[begin Dataset records]

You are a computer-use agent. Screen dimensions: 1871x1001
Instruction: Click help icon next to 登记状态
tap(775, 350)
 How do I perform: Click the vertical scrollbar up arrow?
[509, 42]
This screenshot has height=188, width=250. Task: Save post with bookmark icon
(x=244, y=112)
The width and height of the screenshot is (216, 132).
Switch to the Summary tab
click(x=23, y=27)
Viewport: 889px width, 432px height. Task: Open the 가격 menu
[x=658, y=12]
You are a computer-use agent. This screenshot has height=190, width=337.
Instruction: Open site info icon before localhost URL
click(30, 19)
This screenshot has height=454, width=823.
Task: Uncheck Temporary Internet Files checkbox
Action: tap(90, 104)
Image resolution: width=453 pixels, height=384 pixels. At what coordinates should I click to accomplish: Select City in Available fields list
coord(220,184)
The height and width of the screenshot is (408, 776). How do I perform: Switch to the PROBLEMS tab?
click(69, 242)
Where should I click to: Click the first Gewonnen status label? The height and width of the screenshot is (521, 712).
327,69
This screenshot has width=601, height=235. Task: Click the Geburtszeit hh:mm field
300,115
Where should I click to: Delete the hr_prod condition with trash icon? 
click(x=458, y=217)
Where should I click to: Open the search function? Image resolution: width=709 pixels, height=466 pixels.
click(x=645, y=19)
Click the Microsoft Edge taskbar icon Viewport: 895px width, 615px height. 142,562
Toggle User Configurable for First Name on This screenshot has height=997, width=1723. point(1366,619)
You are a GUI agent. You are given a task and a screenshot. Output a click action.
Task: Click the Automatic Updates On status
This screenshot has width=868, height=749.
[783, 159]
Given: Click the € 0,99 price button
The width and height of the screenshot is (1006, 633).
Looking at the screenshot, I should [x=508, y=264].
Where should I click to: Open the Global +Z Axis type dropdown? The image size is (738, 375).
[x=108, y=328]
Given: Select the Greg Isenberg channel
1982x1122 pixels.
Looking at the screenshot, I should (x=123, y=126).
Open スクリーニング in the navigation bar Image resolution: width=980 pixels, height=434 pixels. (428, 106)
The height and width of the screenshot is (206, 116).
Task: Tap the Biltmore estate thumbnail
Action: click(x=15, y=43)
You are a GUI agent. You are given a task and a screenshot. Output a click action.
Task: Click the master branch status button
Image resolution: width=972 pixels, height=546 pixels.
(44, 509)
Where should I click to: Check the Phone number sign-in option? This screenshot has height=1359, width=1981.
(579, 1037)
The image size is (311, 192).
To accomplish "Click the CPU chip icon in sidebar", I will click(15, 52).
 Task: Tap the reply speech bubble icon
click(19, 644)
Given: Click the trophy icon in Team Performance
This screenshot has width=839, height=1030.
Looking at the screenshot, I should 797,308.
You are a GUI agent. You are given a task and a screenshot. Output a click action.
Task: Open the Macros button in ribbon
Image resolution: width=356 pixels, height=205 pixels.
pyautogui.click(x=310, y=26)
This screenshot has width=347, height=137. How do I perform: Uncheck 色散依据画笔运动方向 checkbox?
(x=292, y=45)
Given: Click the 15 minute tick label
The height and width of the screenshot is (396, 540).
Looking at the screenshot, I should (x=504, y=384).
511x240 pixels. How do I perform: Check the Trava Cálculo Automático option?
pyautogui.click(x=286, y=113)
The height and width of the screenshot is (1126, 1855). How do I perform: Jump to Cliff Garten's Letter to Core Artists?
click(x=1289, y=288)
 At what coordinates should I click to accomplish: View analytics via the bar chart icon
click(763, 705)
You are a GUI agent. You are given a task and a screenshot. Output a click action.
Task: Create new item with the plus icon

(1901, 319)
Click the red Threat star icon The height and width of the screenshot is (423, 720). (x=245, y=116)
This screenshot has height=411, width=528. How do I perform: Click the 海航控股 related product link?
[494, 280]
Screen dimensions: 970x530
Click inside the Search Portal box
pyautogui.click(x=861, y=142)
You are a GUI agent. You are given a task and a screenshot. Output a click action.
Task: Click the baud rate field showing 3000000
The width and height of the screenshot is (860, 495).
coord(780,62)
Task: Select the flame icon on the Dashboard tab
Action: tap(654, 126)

[end Dataset records]

> _Exercise directions_: Copy out all of the lines above word for word.

> _Task result_:
You are a computer-use agent. Screen dimensions: 1871x1001
Instruction: Click help icon next to 登记状态
tap(775, 350)
 How do I perform: Click the vertical scrollbar up arrow?
[509, 42]
This screenshot has height=188, width=250. Task: Save post with bookmark icon
(x=244, y=112)
The width and height of the screenshot is (216, 132).
Switch to the Summary tab
click(x=23, y=27)
Viewport: 889px width, 432px height. Task: Open the 가격 menu
[x=658, y=12]
You are a computer-use agent. This screenshot has height=190, width=337.
Instruction: Open site info icon before localhost URL
click(30, 19)
This screenshot has height=454, width=823.
Task: Uncheck Temporary Internet Files checkbox
Action: tap(90, 104)
Image resolution: width=453 pixels, height=384 pixels. At what coordinates should I click to accomplish: Select City in Available fields list
coord(220,184)
The height and width of the screenshot is (408, 776). How do I perform: Switch to the PROBLEMS tab?
click(69, 242)
Where should I click to: Click the first Gewonnen status label? The height and width of the screenshot is (521, 712).
327,69
This screenshot has width=601, height=235. Task: Click the Geburtszeit hh:mm field
300,115
Where should I click to: Delete the hr_prod condition with trash icon? 
click(x=458, y=217)
Where should I click to: Open the search function? Image resolution: width=709 pixels, height=466 pixels.
click(x=645, y=19)
Click the Microsoft Edge taskbar icon Viewport: 895px width, 615px height. 142,562
Toggle User Configurable for First Name on This screenshot has height=997, width=1723. point(1366,619)
You are a GUI agent. You are given a task and a screenshot. Output a click action.
Task: Click the Automatic Updates On status
This screenshot has width=868, height=749.
[783, 159]
Given: Click the € 0,99 price button
The width and height of the screenshot is (1006, 633).
Looking at the screenshot, I should [x=508, y=264].
Where should I click to: Open the Global +Z Axis type dropdown? The image size is (738, 375).
[x=108, y=328]
Given: Select the Greg Isenberg channel
1982x1122 pixels.
Looking at the screenshot, I should (x=123, y=126).
Open スクリーニング in the navigation bar Image resolution: width=980 pixels, height=434 pixels. (428, 106)
The height and width of the screenshot is (206, 116).
Task: Tap the Biltmore estate thumbnail
Action: click(x=15, y=43)
You are a GUI agent. You are given a task and a screenshot. Output a click action.
Task: Click the master branch status button
Image resolution: width=972 pixels, height=546 pixels.
(44, 509)
Where should I click to: Check the Phone number sign-in option? This screenshot has height=1359, width=1981.
(579, 1037)
The image size is (311, 192).
To accomplish "Click the CPU chip icon in sidebar", I will click(15, 52).
 Task: Tap the reply speech bubble icon
click(19, 644)
Given: Click the trophy icon in Team Performance
This screenshot has width=839, height=1030.
Looking at the screenshot, I should 797,308.
You are a GUI agent. You are given a task and a screenshot. Output a click action.
Task: Open the Macros button in ribbon
Image resolution: width=356 pixels, height=205 pixels.
pyautogui.click(x=310, y=26)
This screenshot has width=347, height=137. How do I perform: Uncheck 色散依据画笔运动方向 checkbox?
(x=292, y=45)
Given: Click the 15 minute tick label
The height and width of the screenshot is (396, 540).
Looking at the screenshot, I should (x=504, y=384).
511x240 pixels. How do I perform: Check the Trava Cálculo Automático option?
pyautogui.click(x=286, y=113)
The height and width of the screenshot is (1126, 1855). How do I perform: Jump to Cliff Garten's Letter to Core Artists?
click(x=1289, y=288)
 At what coordinates should I click to accomplish: View analytics via the bar chart icon
click(763, 705)
You are a GUI agent. You are given a task and a screenshot. Output a click action.
Task: Create new item with the plus icon

(1901, 319)
Click the red Threat star icon The height and width of the screenshot is (423, 720). (x=245, y=116)
This screenshot has height=411, width=528. How do I perform: Click the 海航控股 related product link?
[494, 280]
Screen dimensions: 970x530
Click inside the Search Portal box
pyautogui.click(x=861, y=142)
You are a GUI agent. You are given a task and a screenshot. Output a click action.
Task: Click the baud rate field showing 3000000
The width and height of the screenshot is (860, 495).
coord(780,62)
Task: Select the flame icon on the Dashboard tab
Action: tap(654, 126)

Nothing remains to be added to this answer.